> _OBJECTIVE_
Lay out the part of the records that opens with the line containing "This screenshot has height=506, width=940." and closes with the line containing "will tap(151, 83)." as a Markdown table with the columns Row and Line. Give each line its own numbered row and leave out any blank lines.

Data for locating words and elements
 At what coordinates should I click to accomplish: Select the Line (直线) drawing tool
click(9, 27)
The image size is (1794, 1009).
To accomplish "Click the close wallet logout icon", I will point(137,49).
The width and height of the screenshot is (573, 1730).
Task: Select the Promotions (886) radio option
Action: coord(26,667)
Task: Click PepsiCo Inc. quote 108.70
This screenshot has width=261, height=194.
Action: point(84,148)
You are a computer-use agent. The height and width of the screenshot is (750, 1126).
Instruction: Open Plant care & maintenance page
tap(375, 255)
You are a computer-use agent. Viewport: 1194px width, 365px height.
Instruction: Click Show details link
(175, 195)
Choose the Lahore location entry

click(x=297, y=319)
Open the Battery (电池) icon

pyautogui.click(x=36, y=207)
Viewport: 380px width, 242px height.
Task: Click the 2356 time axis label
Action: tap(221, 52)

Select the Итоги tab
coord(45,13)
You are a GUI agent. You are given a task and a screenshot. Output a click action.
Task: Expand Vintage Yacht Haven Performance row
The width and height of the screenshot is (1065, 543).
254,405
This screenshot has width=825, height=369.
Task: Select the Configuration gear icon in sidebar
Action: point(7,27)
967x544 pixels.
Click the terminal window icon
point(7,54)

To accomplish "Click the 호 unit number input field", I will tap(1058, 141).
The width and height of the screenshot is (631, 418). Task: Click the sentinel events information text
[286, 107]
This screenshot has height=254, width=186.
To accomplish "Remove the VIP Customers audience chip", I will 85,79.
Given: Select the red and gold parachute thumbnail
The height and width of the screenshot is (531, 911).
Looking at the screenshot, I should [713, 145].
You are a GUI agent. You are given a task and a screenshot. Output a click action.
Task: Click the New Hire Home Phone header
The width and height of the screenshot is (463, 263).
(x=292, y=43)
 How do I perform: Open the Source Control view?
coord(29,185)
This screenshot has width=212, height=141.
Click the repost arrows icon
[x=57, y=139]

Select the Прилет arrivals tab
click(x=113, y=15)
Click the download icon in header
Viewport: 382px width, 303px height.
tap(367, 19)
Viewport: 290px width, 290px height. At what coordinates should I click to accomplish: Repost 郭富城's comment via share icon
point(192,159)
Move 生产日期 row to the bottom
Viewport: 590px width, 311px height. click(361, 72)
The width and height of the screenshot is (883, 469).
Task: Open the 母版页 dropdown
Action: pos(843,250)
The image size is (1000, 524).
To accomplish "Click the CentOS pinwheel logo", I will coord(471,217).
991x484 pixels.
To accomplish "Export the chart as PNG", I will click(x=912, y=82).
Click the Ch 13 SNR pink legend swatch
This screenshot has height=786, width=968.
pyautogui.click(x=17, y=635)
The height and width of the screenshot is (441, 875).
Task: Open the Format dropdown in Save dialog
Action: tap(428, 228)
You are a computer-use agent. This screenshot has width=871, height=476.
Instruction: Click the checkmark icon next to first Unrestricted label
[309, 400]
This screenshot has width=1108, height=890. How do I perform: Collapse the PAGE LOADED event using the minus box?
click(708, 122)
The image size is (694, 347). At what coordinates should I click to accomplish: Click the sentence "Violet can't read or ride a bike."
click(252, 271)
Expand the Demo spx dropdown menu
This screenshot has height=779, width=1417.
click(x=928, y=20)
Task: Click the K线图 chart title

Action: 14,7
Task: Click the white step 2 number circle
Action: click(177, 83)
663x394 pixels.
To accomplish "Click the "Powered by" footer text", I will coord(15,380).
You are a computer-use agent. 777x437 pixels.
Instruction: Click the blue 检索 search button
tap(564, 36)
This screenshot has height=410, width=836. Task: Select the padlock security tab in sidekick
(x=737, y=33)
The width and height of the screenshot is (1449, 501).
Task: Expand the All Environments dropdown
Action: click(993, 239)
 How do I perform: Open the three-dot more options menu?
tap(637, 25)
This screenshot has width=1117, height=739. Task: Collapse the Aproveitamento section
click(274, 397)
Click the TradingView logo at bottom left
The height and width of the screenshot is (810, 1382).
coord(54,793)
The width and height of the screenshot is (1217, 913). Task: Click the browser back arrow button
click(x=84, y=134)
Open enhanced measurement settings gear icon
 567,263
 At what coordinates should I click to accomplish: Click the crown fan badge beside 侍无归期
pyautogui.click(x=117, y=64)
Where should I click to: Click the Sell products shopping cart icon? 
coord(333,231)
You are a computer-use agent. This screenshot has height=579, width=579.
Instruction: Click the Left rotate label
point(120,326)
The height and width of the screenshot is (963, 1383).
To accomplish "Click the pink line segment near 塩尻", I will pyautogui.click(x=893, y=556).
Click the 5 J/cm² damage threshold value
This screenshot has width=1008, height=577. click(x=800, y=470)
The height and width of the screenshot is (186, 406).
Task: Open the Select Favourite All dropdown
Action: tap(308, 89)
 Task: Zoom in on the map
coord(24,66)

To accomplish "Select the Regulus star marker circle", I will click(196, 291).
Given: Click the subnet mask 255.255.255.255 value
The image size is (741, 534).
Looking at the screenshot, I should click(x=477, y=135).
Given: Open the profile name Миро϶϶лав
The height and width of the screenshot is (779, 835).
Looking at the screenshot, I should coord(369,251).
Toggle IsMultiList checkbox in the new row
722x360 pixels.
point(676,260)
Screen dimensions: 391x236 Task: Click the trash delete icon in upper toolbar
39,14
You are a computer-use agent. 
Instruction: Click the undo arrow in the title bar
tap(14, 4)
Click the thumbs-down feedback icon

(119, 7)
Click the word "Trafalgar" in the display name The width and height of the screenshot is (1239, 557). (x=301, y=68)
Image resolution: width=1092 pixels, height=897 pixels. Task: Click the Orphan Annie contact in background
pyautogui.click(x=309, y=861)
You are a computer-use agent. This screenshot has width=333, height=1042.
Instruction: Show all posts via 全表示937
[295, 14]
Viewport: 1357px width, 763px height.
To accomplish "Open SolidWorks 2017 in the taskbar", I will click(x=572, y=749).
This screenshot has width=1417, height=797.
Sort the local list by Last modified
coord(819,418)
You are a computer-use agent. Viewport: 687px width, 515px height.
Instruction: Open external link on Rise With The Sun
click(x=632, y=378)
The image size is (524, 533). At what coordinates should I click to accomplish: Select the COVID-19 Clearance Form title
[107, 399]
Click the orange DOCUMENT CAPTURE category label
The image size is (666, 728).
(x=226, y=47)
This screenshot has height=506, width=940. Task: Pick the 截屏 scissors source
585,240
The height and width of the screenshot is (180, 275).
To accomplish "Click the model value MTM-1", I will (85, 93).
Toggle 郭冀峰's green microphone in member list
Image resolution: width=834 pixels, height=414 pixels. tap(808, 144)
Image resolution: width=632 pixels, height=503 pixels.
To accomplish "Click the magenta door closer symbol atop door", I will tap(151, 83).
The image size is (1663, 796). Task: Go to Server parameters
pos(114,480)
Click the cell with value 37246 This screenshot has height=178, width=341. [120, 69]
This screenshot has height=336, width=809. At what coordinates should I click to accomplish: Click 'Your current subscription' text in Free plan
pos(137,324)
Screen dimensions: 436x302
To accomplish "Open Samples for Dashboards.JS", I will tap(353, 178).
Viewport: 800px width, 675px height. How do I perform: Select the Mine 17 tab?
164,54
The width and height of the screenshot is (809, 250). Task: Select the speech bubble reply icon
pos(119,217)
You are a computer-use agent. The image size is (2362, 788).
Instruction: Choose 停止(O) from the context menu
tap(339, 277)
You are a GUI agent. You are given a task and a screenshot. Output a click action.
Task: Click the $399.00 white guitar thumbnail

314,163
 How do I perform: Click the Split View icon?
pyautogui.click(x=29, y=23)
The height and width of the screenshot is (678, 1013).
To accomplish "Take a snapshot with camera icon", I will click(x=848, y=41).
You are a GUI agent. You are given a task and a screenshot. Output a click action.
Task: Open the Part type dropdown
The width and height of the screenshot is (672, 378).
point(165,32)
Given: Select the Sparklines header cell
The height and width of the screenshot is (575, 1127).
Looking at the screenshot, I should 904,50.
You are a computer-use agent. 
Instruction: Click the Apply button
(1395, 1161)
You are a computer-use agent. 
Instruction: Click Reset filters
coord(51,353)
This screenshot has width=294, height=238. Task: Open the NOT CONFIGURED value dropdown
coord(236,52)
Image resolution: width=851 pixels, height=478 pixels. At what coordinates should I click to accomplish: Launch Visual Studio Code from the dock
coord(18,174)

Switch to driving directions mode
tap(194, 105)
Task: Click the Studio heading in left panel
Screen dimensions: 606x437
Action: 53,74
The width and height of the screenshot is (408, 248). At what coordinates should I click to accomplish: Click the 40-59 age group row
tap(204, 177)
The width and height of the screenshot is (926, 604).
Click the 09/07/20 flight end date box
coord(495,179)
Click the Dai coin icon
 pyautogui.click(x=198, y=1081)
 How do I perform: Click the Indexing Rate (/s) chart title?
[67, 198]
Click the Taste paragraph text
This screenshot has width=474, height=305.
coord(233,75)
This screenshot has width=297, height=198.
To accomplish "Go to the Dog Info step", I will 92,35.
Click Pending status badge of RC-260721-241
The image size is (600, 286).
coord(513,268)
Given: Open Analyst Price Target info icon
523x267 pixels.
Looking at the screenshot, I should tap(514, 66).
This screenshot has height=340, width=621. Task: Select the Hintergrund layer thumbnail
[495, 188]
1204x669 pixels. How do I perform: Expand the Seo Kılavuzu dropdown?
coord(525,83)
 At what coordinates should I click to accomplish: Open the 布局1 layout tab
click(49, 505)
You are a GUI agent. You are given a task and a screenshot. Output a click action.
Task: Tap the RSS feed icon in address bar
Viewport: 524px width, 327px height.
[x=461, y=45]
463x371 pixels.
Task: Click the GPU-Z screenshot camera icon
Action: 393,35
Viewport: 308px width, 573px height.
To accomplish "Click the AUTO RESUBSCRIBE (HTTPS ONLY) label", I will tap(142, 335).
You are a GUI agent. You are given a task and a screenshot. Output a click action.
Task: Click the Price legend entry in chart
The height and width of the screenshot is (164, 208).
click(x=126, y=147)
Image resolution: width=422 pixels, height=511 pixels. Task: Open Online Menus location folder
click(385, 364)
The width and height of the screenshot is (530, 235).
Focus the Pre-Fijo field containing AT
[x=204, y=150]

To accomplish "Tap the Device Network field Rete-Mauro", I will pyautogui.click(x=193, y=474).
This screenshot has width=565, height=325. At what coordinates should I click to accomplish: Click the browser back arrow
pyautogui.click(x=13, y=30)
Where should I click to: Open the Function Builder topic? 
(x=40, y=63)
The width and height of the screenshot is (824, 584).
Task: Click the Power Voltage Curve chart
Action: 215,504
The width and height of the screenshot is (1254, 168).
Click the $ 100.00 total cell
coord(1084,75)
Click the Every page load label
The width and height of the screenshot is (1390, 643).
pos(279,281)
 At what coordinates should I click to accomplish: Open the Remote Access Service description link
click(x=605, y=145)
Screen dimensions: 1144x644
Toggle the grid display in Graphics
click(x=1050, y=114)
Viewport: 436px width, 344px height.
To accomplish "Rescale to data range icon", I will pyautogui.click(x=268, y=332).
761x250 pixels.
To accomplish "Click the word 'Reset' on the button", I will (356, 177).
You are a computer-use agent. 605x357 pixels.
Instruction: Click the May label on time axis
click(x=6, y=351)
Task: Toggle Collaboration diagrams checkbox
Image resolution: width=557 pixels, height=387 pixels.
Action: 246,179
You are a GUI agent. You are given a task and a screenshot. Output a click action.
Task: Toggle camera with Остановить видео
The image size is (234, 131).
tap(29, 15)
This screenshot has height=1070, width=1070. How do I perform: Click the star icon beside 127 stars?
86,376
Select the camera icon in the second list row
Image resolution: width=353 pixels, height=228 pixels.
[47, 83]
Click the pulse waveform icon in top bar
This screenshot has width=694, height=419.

> _EXERCISE OUTPUT_
| Row | Line |
|---|---|
| 1 | This screenshot has height=506, width=940. Task: Pick the 截屏 scissors source |
| 2 | 585,240 |
| 3 | The height and width of the screenshot is (180, 275). |
| 4 | To accomplish "Click the model value MTM-1", I will (85, 93). |
| 5 | Toggle 郭冀峰's green microphone in member list |
| 6 | Image resolution: width=834 pixels, height=414 pixels. tap(808, 144) |
| 7 | Image resolution: width=632 pixels, height=503 pixels. |
| 8 | To accomplish "Click the magenta door closer symbol atop door", I will tap(151, 83). |